Not all of the interim results for New York’s effort are as blindingly obvious, as the fact that multigenerational urban poverty in America is far different from Third World rural poverty. One detail in particular stands out: that the lives of America’s underclass are characterized by a degree of disorganization that is rarely grasped or acknowledged. The implications of this revelation will be difficult, if not impossible, for the welfare industry to accept.
Nor does American poverty bear any resemblance to Third World poverty. New York City is awash in welfare programs that confer on the poor benefits that would be unthinkable in rural Mexico or Africa, such as free high-tech medical care, monthly welfare checks, and free or subsidized housing. Family Rewards is an add-on to an already generous safety net; the Mexican version is the safety net.

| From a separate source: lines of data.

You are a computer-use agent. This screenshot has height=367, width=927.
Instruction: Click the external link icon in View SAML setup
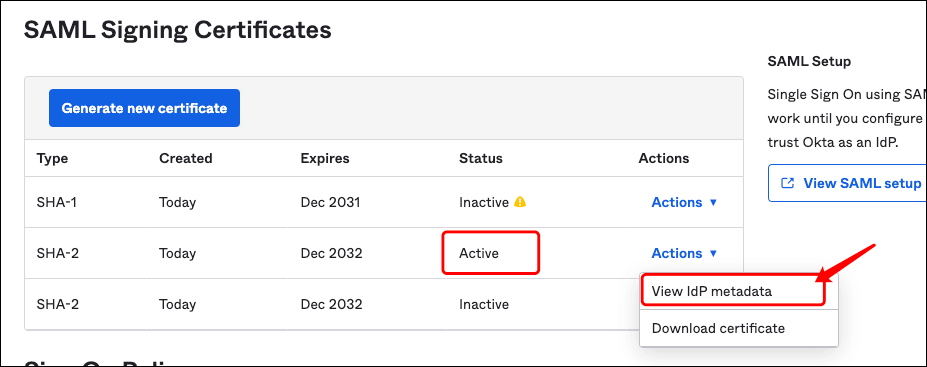[787, 183]
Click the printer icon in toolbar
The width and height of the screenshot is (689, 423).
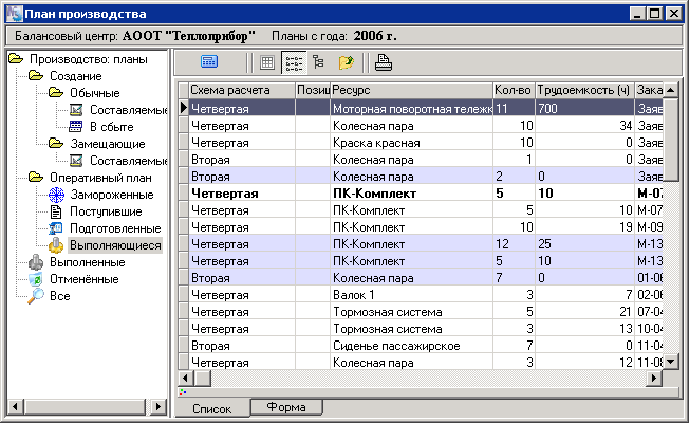point(383,62)
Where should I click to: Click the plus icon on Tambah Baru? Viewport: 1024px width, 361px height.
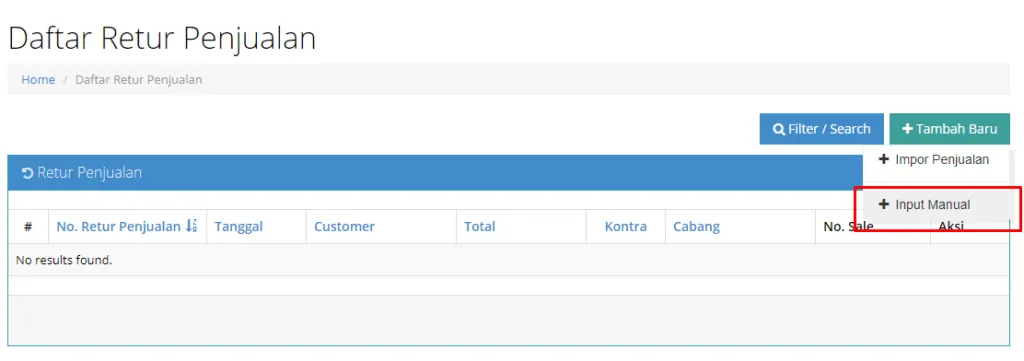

New York’s poor also enjoy a clean, reliable water supply, a public health system that controls environmentally borne infectious disease, a sound transportation infrastructure, and the rule of law. The city’s officially classified “poor” teenagers can be regularly observed sporting the latest designer sneakers.
The main drivers of poverty in America are family breakdown (in 2004, single-parent households nationally were six times as likely to be poor as married families) and non-work (only 5 percent of all families with one full-time worker were poor in New York City from 2005 to 2007, compared with 47 percent of families with no workers). The antisocial behaviors that contribute to multi-generational poverty also have nothing to do with suffocating economic pressures: very few inner-city students cut classes or drop out of school to help their parents work; they do so because their peer culture is toxic and because their parents exercise little control over their lives.
Nevertheless, lurking beneath the Family Rewards rhetoric about “our impoverished campesinos” was an implicit acknowledgment of a truth rarely spoken in antipoverty circles: it’s the behavior of the inner-city poor that perpetuates poverty, not just “structural inequalities,” rapacious capitalism, or racism. That covert acknowledgment was enough to earn the initiative the opprobrium of many in the traditional poverty industry.
While Heather Mac Donald (a contributing editor of City Journal ) is writing about New York, the tenor of her article in the City Journal yesterday could be applied to any western conurbation. With the title Bribery Strikes Out MacDonald points to the fallacy of attributing a common rationale for poverty between first, and second or third world poor. The article outlines an initiative to fund a problem that includes multi-generation urban poverty, and which is all too depressingly familiar.